# WHAT TO WORK ON:
Continue the passage below on the emotional cycles of the stock market, starting after its last sentence.

# DOCUMENT EXCERPT:
○ ○ ○ ○ ○
The scary part of investing is the unpredictable nature of the stock market and dealing with the pain of bear markets, which can often last for a year or more. And if you’re close to retirement, it can be devastating if you’re caught with too much in stocks and you’re planning to retire or you just retired in the midst of a recession and a bear market.
One of the biggest mistakes you can make as an investor is to buy high and sell low. Too many investors fall victim to their emotions of fear and greed and buy and sell at the wrong times.
Emotional Patterns Of The Stock Market
Understanding the emotions that define market cycles is very important. Market emotions tell you when we’re near or at the top, and when we’re near or at the market bottom. The key is spotting those emotions and taking advantage of it.
As I said before, while the stock market is unpredictable, the emotional patterns of market cycles follow a predictable pattern. If you can spot the emotions of the stock market at a given time, you can more accurately determine where we are in a given market cycle.
Market bottoms are defined by pessimism, followed by panic, followed by capitulation (or surrender). Market bottoms – all of them by the way – are marked by feelings of hopelessness and depression. It’s palpable.
Stock Market Bottom – Now What?
If you have a good sense of where the emotional state of the market is, what can you do with that information? Well, if you have cash on hand you can recognize a market bottoming process for what it really is: an incredible buying opportunity.
But if you’re like most investors and you don’t have Scrooge McDuck piles of cash laying around in a vault, you can use the market bottom to give you hope & optimism, and perhaps most importantly, give you a reason not to sell, since the end is near and things are going to turn around.
The Great Recession
I want to share with you this brief news article from March of 2009, because I think it’s very instructive. It was 18 months into the stock market downturn of the Great Recession, the unemployment rate was still climbing, millions of Americans had already lost their homes, and the stock market had lost half of its value.
○ ○ ○ ○ ○
# EXTRACTED INFORMATION:
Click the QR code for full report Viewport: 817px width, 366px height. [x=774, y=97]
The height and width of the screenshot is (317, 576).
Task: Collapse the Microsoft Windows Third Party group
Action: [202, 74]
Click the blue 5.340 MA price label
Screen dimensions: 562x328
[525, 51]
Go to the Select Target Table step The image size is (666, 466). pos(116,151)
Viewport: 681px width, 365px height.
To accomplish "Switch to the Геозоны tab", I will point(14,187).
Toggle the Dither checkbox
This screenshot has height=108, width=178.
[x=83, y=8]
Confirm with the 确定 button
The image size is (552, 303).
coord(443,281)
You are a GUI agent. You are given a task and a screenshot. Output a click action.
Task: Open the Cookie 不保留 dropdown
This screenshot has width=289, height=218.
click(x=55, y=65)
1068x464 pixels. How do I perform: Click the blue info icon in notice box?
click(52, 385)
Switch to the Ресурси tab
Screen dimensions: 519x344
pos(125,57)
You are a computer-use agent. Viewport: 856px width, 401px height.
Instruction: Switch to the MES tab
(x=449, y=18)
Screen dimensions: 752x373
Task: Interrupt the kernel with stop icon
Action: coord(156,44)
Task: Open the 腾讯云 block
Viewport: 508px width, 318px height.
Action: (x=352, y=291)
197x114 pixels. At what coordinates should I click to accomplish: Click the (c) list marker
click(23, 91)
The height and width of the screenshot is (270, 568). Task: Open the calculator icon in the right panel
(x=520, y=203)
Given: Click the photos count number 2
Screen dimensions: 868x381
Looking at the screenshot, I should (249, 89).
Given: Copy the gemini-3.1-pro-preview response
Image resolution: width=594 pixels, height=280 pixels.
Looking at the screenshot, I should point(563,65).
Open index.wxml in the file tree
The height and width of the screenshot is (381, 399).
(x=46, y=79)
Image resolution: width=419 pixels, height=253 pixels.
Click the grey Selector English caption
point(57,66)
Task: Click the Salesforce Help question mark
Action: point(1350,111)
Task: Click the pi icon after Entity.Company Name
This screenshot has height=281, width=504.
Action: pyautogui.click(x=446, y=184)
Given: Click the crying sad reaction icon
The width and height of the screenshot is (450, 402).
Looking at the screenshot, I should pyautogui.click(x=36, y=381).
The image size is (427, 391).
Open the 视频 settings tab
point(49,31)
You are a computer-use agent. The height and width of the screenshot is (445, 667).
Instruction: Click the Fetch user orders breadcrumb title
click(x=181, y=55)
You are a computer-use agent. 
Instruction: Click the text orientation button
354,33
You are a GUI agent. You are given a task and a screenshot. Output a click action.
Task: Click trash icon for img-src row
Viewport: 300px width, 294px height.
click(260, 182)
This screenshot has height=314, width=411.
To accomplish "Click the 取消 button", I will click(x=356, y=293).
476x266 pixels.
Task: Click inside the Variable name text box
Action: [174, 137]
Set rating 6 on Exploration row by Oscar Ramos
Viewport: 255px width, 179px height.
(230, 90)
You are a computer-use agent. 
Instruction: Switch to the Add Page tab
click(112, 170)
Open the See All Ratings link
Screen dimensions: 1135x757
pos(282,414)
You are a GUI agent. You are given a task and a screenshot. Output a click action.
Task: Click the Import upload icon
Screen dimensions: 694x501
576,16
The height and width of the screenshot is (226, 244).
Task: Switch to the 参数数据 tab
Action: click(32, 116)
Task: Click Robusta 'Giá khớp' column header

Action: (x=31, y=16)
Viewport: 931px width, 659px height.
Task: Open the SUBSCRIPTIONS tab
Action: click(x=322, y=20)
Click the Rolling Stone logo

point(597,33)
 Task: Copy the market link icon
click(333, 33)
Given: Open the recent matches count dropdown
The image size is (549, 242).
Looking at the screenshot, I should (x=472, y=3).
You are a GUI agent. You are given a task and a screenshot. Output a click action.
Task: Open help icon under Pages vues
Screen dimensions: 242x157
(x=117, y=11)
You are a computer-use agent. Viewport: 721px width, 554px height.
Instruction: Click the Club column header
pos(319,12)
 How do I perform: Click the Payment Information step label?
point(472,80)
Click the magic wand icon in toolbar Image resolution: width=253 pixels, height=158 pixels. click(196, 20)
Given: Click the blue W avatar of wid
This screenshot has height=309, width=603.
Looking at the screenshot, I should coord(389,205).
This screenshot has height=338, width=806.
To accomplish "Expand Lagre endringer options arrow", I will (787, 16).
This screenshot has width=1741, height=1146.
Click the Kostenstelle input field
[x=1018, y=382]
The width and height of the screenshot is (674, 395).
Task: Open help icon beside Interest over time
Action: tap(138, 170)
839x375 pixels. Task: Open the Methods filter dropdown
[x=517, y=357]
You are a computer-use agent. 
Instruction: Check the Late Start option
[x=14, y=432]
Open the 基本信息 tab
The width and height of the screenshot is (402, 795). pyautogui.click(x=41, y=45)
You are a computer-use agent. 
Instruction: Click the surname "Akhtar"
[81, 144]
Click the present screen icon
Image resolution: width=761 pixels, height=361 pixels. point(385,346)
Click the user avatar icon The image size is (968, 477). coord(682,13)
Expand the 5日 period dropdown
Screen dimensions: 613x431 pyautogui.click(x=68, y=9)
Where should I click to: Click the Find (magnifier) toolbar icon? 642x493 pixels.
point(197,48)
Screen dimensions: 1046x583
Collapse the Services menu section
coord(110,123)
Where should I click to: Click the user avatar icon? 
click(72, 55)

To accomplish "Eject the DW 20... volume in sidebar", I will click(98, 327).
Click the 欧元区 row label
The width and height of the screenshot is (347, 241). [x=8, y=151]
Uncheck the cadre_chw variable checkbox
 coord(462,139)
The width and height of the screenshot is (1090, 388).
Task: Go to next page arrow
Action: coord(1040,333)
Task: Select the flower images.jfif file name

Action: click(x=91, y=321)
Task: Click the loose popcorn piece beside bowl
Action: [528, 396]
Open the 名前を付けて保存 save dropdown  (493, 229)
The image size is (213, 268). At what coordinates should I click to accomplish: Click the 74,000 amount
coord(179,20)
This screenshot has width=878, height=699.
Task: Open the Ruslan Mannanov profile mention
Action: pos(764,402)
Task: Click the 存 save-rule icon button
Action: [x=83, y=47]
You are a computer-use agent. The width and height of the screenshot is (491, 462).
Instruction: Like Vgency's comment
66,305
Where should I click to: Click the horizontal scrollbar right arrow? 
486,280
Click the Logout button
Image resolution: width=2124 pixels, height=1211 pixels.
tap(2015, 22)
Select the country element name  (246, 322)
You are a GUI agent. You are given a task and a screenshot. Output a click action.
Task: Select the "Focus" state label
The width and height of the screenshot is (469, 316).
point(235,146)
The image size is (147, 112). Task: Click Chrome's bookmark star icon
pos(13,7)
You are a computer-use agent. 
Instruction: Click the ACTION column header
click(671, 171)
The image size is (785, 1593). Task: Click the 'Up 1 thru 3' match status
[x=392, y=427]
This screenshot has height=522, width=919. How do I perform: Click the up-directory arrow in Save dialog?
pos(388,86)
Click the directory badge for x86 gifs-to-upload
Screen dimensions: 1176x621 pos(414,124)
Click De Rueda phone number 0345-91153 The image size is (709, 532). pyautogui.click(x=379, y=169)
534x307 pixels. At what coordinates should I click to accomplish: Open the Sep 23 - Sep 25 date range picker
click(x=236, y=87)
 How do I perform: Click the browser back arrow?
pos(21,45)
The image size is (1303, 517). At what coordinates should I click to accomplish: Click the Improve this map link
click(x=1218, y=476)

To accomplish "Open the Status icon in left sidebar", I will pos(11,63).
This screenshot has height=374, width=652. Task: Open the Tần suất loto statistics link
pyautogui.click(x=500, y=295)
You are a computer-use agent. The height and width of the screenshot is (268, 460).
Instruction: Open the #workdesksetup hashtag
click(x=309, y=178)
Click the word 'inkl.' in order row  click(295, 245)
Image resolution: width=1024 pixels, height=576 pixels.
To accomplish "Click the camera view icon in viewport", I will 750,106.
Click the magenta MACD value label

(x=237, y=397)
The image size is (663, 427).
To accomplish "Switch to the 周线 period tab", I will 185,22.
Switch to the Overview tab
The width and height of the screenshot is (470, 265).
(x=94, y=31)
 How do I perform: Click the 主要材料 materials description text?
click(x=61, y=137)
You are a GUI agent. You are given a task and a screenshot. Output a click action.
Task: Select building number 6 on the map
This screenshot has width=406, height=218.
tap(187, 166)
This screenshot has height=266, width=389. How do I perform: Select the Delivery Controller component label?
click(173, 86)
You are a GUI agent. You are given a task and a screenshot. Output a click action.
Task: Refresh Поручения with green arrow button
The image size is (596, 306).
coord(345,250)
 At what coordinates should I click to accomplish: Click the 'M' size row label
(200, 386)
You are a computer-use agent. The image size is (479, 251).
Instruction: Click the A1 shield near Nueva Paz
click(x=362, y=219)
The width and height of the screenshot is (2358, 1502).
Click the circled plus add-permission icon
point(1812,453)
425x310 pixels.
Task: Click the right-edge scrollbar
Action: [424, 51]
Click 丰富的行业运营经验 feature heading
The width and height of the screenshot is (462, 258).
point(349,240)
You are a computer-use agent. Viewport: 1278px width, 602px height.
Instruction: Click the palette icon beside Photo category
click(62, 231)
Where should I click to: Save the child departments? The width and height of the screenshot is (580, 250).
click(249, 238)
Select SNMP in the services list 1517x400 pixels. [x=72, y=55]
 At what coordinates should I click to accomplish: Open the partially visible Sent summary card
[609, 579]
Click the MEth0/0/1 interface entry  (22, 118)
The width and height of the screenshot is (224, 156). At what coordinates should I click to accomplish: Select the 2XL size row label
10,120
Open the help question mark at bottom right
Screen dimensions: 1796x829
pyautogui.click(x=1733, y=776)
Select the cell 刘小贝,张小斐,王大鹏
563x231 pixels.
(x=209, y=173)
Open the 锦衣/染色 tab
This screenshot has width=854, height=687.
○ ○ ○ ○ ○
# EXERCISE OUTPUT:
Yet, on a random day in early March of 2009, the stock market hit bottom and started it’s slow and steady climb for an incredible 11 year run since that time. An article from CNNmoney.com on March 9th, 2009 reads: “Stocks tumbled Monday, with the Dow and S&P 500 ending at fresh 12-year lows, as Merck’s $41 billion purchase of Schering-Plough failed to distract investors from worries about the economy….The S&P 500 (SPX) index lost nearly 7 points or 1%, to end at 676.53, its lowest point since Sept. 12, 1996….‘We’re seeing more of the same,” said John Buckingham, chief investment officer at Al Frank Asset Management. “With an absence of good news, the path of least resistance is down.”
In this one news article, you can feel the surrender, the hopelessness, the throwing up of the hands in just the simple observation of “well, it’s another down day… just more of the same.” That’s all the commentator had to add that was noteworthy – more of the same.
Yet on this day – March 9th, 2009, the stock market hit bottom, and began one of the greatest and longest bull market runs in history.
What’s Your Pulse On The Stock Market?
You can use this predictable emotional pattern of market cycles to determine where the market might be, and use that knowledge to take advantage of opportunities no matter where we are in the market cycle.
So what do you think? What’s your pulse on where the stock market is today, based on the emotions you pick up on in news stories, the VIX index, and other indicators of fear currently present? Hopefully after watching this video you are better able to answer that question.